Leichtman Research Group (LRG) latest market study has found that 79 percent of U.S. households get a broadband Internet service at home -- that's an increase from just 20 percent in 2004.

Broadband adoption reached 95 percent of all households with Internet service at home -- that's an increase from 94 percent last year, 89 percent in 2009, and 33 percent in 2004.

The mean reported time spent online at home per day is 2.8 hours among all individuals online at home -- that's up from 2.2 hours per day in 2009. Given these findings, why is President Obama now seeking to increase internet service provider (ISP) competition in America?

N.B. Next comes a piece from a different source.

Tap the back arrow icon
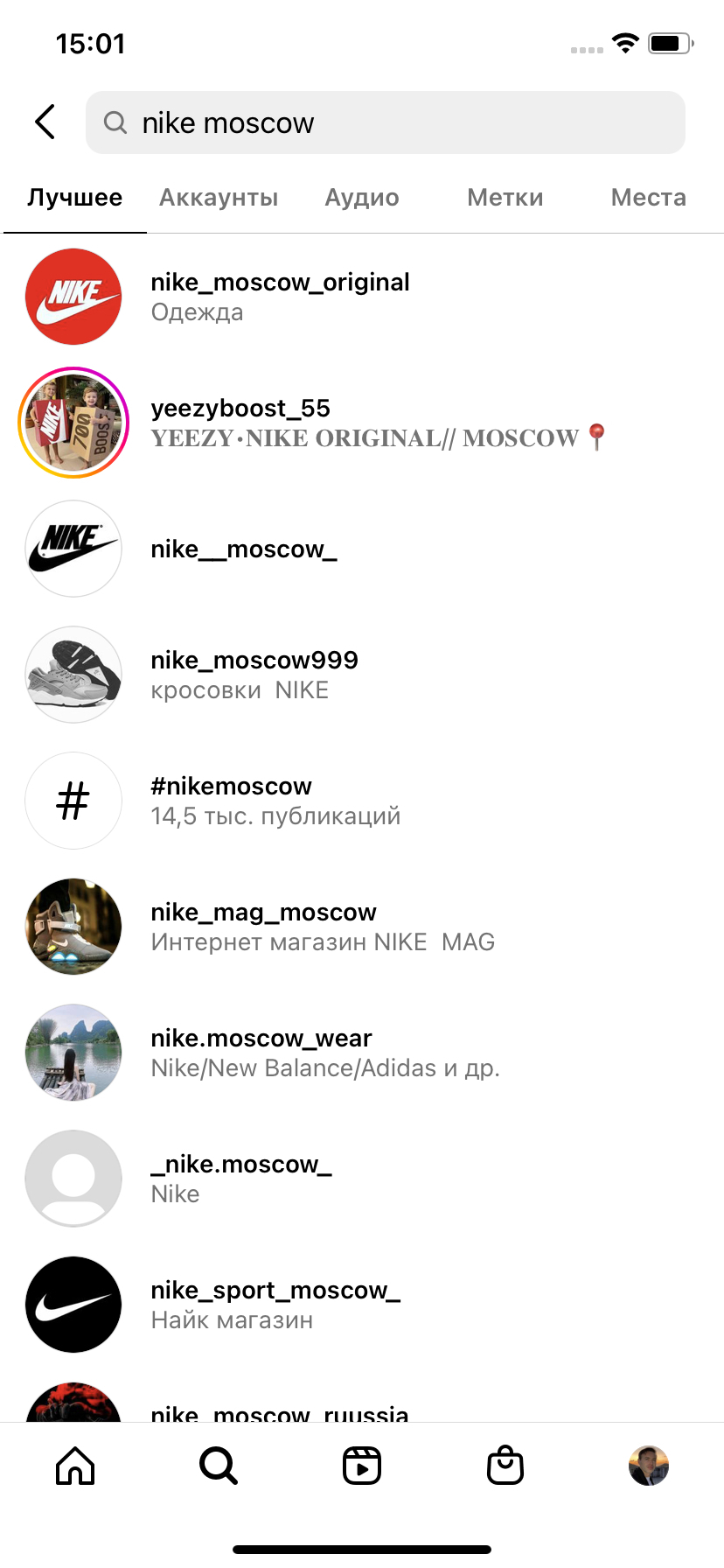tap(45, 122)
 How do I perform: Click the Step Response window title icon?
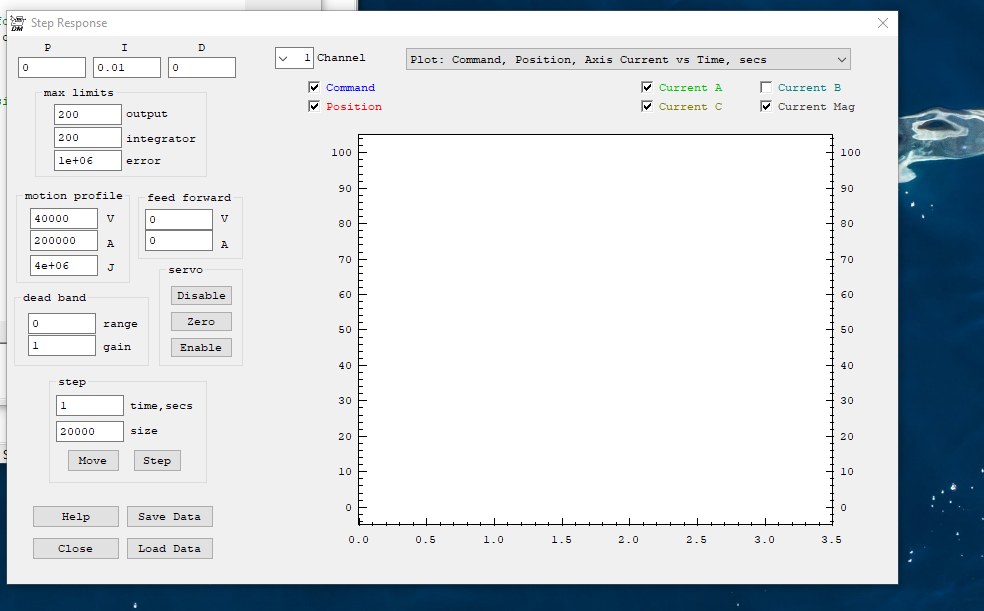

It's about ensuring that the U.S. is prepared for the next wave of disruption in the Global Networked Economy. In order to compete globally, he believes that America requires infrastructure that's at parity (both capabilities and retail price) with the recognized broadband market leaders around the globe.

Challenging the Broadband Duopoly

LRG also found that the seventeen largest cable and telephone providers in the U.S. -- representing about 94 percent of the market -- acquired over 700,000 net additional high-speed Internet subscribers in the third quarter of 2014.

These top broadband providers now account for 86.6 million subscribers -- with top cable companies having over 51.2 million broadband subscribers, and top telephone companies having nearly 35.4 million subscribers.

Other findings from the market study include:

  • Overall, broadband additions in 3Q 2014 amounted to 135 percent of those in 3Q 2013.
  • The top cable companies accounted for 83 percent of the net broadband additions for the quarter versus the top telephone companies.
  • The top cable companies added about 580,000 subscribers, representing 133 percent of the net additions for the top cable companies in 3Q 2013.
  • The top telephone companies added about 120,000 broadband subscribers in 3Q 2014 – compared to a gain of about 80,000 in 3Q 2013.
  • Over the past year, there were about 2,930,000 net broadband adds – compared to about 2,540,000 over the prior year, and 2,925,000 two years ago.

Despite there being 86.6 million broadband subscribers in the U.S. via major cable and Telco providers, the industry has added subscribers at a faster pace over the past year than it did over the prior year. According to LRG, over the past year, cable companies accounted for 86 percent of the 2.9 million net broadband adds.

Apparently, the American ISP duopoly of cable and Telco providers is prospering, regardless of government attempts to generate more competition in the marketplace and thereby increase broadband service capabilities while lowering the retail cost of services.